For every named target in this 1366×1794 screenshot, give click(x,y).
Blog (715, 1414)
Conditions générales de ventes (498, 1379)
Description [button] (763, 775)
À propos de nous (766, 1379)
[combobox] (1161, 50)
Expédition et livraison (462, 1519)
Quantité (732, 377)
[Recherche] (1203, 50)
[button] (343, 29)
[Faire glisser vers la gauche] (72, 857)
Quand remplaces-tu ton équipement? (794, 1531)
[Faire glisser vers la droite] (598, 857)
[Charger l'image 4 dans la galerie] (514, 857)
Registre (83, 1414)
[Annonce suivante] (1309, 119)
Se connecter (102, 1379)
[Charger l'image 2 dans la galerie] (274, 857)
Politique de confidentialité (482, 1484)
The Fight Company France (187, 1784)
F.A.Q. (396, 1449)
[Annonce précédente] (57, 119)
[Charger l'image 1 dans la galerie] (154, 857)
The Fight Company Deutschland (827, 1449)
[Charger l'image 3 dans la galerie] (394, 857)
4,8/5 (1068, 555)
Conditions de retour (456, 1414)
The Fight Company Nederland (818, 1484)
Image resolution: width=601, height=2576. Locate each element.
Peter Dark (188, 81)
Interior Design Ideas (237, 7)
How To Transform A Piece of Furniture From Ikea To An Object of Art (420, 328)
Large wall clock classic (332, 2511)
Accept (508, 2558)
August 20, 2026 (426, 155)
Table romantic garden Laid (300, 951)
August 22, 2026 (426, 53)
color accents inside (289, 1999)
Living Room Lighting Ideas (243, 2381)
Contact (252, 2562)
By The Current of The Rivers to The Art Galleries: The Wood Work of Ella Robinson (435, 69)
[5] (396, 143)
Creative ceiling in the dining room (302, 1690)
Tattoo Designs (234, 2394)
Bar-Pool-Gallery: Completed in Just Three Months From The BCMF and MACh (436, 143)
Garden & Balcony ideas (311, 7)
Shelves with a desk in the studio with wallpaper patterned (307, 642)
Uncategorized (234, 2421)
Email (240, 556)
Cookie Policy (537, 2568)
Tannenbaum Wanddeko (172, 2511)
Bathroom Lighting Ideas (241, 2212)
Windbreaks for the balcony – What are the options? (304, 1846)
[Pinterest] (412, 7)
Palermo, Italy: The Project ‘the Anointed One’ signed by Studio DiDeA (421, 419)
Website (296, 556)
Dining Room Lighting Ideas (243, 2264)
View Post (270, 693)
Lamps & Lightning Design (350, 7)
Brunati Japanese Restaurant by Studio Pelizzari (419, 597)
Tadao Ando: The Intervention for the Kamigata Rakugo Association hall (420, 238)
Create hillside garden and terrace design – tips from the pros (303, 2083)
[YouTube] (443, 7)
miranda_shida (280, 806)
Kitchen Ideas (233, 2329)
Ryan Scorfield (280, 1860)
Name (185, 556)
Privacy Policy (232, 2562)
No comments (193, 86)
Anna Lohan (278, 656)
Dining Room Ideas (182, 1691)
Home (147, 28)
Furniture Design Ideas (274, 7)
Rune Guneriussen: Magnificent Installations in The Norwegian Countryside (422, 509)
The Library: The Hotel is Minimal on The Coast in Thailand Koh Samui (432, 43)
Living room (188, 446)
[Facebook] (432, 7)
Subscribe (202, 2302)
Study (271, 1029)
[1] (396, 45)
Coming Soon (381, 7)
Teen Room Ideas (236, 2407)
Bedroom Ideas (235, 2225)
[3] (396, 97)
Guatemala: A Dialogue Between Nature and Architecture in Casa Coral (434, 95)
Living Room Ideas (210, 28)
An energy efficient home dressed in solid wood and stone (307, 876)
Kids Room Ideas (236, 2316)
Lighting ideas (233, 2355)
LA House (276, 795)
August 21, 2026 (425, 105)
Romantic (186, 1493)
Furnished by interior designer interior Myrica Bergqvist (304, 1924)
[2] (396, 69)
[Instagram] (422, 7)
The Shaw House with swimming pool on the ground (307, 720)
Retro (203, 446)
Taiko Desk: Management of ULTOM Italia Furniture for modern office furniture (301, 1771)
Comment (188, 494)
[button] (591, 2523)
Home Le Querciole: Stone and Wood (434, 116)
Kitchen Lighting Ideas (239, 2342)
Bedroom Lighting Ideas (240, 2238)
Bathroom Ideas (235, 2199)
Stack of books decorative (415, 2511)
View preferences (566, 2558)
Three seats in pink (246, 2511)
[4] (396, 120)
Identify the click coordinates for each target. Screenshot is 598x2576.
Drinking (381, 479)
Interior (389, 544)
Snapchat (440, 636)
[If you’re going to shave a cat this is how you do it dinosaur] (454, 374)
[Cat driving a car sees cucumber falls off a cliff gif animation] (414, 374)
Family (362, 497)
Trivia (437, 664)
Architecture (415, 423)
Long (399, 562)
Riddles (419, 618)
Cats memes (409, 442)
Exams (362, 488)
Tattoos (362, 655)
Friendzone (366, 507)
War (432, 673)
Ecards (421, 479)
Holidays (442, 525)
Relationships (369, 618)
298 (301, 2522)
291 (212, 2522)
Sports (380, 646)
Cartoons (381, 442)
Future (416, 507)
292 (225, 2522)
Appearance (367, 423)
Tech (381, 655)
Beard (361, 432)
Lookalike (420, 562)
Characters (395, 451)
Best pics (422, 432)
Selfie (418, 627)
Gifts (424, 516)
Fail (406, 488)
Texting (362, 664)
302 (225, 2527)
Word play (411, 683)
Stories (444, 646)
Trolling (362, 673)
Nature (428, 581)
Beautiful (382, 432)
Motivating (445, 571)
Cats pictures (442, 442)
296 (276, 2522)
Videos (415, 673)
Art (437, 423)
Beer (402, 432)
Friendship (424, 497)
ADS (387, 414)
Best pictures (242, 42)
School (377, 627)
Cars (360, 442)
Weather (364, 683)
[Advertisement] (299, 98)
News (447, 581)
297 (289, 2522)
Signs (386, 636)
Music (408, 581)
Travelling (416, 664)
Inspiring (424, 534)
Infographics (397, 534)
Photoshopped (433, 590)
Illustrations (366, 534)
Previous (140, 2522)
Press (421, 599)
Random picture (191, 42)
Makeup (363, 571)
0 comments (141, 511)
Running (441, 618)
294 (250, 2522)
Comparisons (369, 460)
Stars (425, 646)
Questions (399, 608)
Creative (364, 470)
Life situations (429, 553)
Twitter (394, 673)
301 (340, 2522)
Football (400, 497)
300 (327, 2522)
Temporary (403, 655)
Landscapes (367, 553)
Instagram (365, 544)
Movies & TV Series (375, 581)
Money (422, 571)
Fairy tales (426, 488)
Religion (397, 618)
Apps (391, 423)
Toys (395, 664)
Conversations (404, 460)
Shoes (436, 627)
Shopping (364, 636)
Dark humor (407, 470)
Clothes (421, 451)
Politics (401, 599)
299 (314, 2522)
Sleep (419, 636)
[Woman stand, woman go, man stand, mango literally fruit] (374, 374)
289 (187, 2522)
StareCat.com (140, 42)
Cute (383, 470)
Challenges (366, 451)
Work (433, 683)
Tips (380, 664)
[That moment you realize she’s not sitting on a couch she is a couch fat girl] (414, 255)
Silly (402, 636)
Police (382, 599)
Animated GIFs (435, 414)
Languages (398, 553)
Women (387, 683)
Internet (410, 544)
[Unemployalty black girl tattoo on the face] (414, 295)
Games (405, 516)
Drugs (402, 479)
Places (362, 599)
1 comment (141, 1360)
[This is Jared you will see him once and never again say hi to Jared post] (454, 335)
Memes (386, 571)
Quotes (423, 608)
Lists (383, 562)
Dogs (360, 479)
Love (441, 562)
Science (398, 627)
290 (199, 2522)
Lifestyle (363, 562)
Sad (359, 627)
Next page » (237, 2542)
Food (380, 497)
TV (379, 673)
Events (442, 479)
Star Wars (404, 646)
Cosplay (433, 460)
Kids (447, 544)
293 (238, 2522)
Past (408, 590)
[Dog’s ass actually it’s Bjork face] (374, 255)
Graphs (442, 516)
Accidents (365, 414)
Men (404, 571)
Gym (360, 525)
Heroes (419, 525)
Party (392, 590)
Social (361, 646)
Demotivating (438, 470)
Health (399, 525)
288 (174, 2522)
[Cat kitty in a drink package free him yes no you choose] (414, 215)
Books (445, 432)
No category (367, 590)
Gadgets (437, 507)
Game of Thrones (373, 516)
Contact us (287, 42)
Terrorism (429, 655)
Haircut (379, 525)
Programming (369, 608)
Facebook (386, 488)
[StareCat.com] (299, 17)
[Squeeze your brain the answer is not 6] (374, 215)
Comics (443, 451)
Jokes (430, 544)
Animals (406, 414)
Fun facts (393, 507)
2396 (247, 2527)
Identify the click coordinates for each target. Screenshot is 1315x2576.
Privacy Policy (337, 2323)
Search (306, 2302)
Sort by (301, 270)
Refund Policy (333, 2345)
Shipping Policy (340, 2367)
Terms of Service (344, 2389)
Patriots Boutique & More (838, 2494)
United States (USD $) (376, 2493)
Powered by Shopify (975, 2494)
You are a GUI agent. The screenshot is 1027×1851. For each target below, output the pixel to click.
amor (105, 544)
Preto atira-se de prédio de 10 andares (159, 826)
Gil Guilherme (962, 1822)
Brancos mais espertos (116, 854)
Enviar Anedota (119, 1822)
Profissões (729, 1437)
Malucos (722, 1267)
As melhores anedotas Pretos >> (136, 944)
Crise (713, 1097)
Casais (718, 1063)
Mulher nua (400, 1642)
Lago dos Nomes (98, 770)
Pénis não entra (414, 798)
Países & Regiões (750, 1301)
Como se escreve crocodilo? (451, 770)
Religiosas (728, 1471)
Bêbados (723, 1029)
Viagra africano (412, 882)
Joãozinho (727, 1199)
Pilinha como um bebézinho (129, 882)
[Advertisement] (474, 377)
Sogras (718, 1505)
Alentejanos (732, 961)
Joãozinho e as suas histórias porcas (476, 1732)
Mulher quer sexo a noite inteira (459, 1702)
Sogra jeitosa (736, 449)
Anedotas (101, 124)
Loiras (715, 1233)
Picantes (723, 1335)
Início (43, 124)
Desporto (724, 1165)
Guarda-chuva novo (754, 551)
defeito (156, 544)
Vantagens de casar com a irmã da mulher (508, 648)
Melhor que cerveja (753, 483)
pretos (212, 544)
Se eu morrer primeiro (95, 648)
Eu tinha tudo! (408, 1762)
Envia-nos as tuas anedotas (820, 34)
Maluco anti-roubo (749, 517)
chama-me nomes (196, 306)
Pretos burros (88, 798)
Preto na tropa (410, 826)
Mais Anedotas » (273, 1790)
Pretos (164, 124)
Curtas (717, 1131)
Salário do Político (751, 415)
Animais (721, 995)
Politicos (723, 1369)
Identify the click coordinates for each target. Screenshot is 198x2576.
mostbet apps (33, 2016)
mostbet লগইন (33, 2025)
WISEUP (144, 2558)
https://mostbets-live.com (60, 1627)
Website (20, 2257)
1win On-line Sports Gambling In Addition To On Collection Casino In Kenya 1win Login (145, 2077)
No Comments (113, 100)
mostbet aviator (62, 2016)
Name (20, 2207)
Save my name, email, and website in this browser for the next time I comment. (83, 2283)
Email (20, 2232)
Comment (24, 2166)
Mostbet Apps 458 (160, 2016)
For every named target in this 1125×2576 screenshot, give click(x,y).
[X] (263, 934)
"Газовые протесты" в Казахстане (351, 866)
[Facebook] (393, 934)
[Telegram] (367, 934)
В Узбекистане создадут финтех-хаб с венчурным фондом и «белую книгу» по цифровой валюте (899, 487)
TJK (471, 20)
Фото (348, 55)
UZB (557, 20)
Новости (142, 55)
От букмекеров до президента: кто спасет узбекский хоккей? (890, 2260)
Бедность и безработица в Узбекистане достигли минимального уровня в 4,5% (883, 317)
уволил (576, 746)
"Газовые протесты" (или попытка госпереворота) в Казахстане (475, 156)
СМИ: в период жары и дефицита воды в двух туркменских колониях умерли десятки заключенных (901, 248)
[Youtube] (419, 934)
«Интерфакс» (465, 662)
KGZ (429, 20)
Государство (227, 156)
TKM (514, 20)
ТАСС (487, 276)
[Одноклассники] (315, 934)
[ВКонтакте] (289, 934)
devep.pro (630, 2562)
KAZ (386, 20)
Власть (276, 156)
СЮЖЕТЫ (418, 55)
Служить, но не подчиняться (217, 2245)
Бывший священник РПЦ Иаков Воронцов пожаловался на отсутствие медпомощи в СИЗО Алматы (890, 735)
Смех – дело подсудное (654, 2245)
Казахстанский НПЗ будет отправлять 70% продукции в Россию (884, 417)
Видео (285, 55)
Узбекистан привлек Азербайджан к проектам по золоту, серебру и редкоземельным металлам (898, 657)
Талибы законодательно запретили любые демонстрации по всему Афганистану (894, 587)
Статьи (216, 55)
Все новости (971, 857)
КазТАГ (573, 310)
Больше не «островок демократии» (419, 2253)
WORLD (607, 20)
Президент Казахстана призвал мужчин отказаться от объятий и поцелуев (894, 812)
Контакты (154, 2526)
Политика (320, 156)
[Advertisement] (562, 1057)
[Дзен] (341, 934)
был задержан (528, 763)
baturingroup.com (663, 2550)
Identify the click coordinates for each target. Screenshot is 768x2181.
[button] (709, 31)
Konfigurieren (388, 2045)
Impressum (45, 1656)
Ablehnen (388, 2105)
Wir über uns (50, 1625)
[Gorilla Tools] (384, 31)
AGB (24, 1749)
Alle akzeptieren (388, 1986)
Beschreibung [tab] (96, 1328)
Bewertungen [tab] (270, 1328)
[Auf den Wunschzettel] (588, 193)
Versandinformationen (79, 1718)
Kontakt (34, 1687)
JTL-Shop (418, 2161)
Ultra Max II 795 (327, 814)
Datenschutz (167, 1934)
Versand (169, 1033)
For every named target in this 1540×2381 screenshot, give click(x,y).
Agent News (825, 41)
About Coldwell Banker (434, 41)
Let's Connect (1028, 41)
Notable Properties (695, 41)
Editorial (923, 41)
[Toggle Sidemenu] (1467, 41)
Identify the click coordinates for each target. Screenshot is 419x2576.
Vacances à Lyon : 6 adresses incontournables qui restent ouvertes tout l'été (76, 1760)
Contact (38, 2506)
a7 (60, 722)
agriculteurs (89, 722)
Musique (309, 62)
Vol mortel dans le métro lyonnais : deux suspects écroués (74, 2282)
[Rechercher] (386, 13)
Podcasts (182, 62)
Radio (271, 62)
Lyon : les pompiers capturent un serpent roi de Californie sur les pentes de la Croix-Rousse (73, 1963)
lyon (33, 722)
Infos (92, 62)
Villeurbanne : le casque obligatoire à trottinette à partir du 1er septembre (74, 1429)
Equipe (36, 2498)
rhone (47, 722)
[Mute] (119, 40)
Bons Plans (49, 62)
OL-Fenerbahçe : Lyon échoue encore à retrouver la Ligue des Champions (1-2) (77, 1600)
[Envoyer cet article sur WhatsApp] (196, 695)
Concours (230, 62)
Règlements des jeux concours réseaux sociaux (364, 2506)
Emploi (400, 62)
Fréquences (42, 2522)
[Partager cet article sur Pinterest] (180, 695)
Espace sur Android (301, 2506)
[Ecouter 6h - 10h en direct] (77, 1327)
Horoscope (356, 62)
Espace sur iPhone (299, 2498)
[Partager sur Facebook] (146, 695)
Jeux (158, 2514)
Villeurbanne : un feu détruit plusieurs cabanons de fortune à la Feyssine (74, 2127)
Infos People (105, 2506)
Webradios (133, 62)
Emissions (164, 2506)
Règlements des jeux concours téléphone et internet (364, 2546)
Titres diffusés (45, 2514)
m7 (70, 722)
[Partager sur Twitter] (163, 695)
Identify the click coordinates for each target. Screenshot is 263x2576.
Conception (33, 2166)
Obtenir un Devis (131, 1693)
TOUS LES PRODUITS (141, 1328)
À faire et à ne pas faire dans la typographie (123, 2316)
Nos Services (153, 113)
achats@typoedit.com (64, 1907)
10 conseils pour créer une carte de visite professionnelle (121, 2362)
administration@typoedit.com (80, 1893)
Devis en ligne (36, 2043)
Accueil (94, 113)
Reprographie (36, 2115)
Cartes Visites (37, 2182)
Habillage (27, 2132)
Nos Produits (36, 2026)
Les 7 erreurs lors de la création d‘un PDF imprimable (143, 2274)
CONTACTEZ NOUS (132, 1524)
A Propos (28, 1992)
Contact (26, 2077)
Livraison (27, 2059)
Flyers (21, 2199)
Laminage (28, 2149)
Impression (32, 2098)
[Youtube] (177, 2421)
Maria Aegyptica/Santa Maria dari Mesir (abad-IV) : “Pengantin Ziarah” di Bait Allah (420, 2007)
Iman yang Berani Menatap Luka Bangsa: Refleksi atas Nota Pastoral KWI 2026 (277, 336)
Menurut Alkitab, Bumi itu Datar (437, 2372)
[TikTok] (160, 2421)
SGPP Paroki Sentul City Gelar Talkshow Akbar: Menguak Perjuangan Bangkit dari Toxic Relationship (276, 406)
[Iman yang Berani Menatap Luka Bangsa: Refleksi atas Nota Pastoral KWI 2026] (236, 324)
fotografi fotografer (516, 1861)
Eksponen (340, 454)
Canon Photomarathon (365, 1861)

+ + + + + + +

Write out only the lines that run from the line containing "Mostbet Apps 458 (160, 2016)" through the line containing "От букмекеров до", both included, exactly as they appear above.

_Written response_:
Mostbet Apps 458 (160, 2016)
For every named target in this 1125×2576 screenshot, give click(x,y).
[X] (263, 934)
"Газовые протесты" в Казахстане (351, 866)
[Facebook] (393, 934)
[Telegram] (367, 934)
В Узбекистане создадут финтех-хаб с венчурным фондом и «белую книгу» по цифровой валюте (899, 487)
TJK (471, 20)
Фото (348, 55)
UZB (557, 20)
Новости (142, 55)
От букмекеров до президента: кто спасет узбекский хоккей? (890, 2260)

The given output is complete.